To push real estate sector which is not looking up, Sitharaman may give some additional tax benefit on housing loan interest.

The quantum of standard deduction could be raised to benefit urban and salaried middle class with the gradual phasing out of work from home in service industries in vogue during COVID. There could also be some rationalization of capital gains tax.

There may not be much relief in corporate tax rates though there is a popular demand from chambers and industry. But some specific tax incentives could be there as the private sector investment is looking up.

Schemes like PLI could be extended to more sectors.

Public expenditure, which was pegged at Rs 7.5 lakh crore is expected to go up in view of the demand to improve logistics and infrastructure, which still had a huge deficit. The raise might not as steep as in 2022 budget when it was increased by over 35 per cent and roughly by Rs 2.5 lakh crore as compared to around Rs 5 lakh crore in the previous years.
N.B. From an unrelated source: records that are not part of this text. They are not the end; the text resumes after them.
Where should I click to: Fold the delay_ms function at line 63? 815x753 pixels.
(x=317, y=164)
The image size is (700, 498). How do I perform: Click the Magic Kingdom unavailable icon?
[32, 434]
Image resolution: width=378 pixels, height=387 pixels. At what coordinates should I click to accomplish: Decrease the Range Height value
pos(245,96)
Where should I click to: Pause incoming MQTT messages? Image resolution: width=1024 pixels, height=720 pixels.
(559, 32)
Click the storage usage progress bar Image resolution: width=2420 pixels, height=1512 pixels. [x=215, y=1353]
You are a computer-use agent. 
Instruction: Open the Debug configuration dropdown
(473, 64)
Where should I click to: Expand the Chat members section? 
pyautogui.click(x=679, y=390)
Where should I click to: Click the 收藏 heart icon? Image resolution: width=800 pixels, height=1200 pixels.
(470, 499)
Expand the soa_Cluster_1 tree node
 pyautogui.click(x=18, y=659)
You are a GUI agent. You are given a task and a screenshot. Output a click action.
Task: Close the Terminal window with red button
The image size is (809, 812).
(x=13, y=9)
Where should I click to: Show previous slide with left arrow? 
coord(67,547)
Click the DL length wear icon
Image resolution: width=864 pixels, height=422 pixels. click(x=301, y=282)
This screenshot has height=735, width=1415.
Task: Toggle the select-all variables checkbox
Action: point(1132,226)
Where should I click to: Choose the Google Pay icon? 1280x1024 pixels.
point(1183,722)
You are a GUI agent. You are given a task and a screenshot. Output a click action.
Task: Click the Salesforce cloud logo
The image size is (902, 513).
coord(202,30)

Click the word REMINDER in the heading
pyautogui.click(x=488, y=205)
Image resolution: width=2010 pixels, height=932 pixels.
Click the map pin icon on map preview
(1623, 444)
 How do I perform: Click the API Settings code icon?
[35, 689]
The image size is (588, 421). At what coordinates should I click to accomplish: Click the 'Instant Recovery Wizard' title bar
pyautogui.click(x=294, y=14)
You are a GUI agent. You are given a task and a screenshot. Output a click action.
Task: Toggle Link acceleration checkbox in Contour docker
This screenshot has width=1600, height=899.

It may be increased to around Rs 8.5 lakh crore taking into considerations the absorptive capacity. The capital expenditure in resurgent railways may be pushed up to Rs 2 lakh crore in 2023-24 as compared to about Rs 1.5 lakh crore in 2022-23 with several new projects expected.


The reeling MSME sector, one of the main job creating sector, certainly needs major help and the budget may provide some sops. One proposal that is doing the rounds is the introduction of MSME credit cards on the lines of Kisan credit cards to address the financial woes of the sector. The informal lending virtually dried up after demonetisation and an alternative has not emerged as yet.

Also, COVID made the situation worse, resulting in closure of 10-20 per cent of over 6 crore MSMEs in the country. Ninety-seven per cent of MSMEs are micro industries.